Text to read:
════

Firstly, a novel isolated three-port DC/DC converter is proposed, which is based on a
series resonant converter (SRC) and a dual active bridge (DAB) converter for electricvehicle
(EV) charging stations with fast and slow charging functions. With this three-port
structure, the proposed converter has fewer components, which results in lower system cost
and volume compared with separate charger systems. A simple control method using phase
shift and frequency modulations was developed to control the output power of the fast and
slow charging ports simultaneously. An optimal phase shift angle was also derived to
minimize the transformer current for when only the DAB converter is operated for slow
charging. To verify the converter operation, a 5-kW SiC-based prototype with a power
density of 2.74-kW/dm3 was built and tested with an input voltage of 600-V. A high
efficiency performance over a wide output voltage range has been achieved, and the peak
efficiency is 98.2% at the rated conditions
Secondly, a half-bridge bidirectional isolated matrix-based AC/DC converter is
proposed for compact AC/DC power stages in fast charging stations. The converter can
control not only the DC voltage or current, but also the power factor of the AC current with
a single conversion stage, which helps to achieve a higher power density with a lower
complexity. The converter operates with zero-voltage switching (ZVS) or zero-current
switching (ZCS) in all switches. Hence, the switching frequency of the converter can be
increased higher, leading to smaller passive components. Besides the simple circuit, the
modulation scheme derived from time domain analyses is also easy to implement. The
proposed topology has been verified by experimental results for a 2-kW SiC-based
prototype. A high efficiency of 96.8 % was achieved at a full load condition. The current
THD is lower than 4 % and the power density is 1.8-kW/dm3. Furthermore, an experiment
for two modules has been carried out to demonstrate the feasible of the proposed converter
for modular SST-based charging stations.

════

Dataset content:
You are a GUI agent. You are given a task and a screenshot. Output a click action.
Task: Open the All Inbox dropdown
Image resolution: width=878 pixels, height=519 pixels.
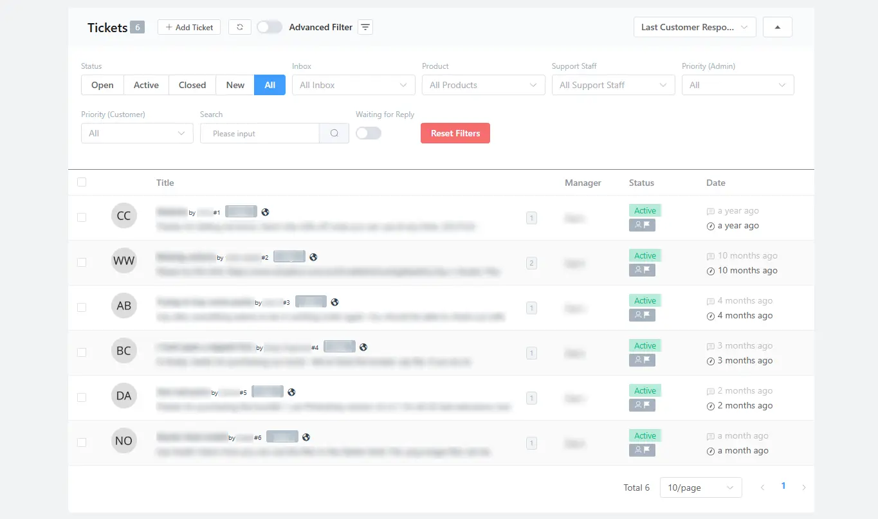click(354, 85)
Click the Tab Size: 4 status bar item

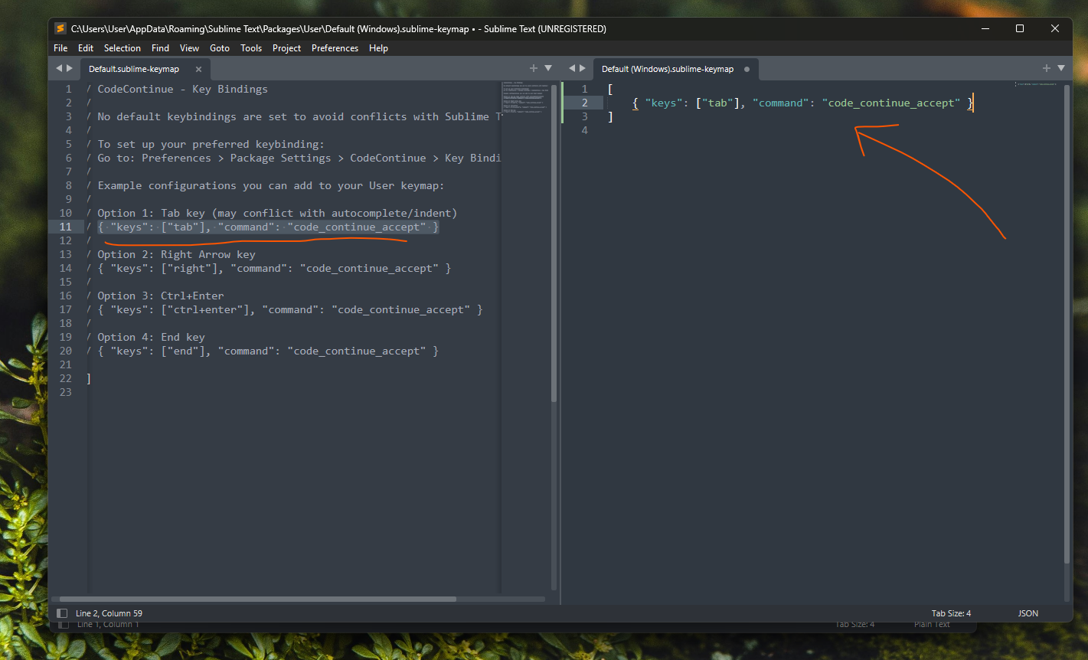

════

Resume the passage on converters for electric vehicle charging stations above, continuing it after its last sentence.

Output of the task:
Finally, a novel semi-modular three-phase AC/DC structure is proposed for SST-based
fast charging stations. The proposed system employs single-stage indirect matrix-based
AC/DC converters. A single full-bridge rectifier is used for each phase of the medium
voltage (MV) grid so that each AC/DC module does not need a voltage rectifier. As a result,
the number of semiconductor devices in the proposed system is reduced significantly
compared with other existing SST-based systems. A decentralized control scheme without
high-speed communication has been developed to regulate the input and output currents
while keeping the voltages of each module balance. A design of a 360-kW system has been
carried out to evaluate the efficiency of the proposed system, which is 97.7 % at rated
power. With delta connection in three-phase system, a third harmonic current can be
injected to the phase currents to increase the output current and power by 15 %. Simulation
results for a 360-kW 3.3-kV system are provided to verify the performance of the proposed
system. Finally, a 3-kW hardware prototype has been built and tested to demonstrate the
feasibility of the proposed system.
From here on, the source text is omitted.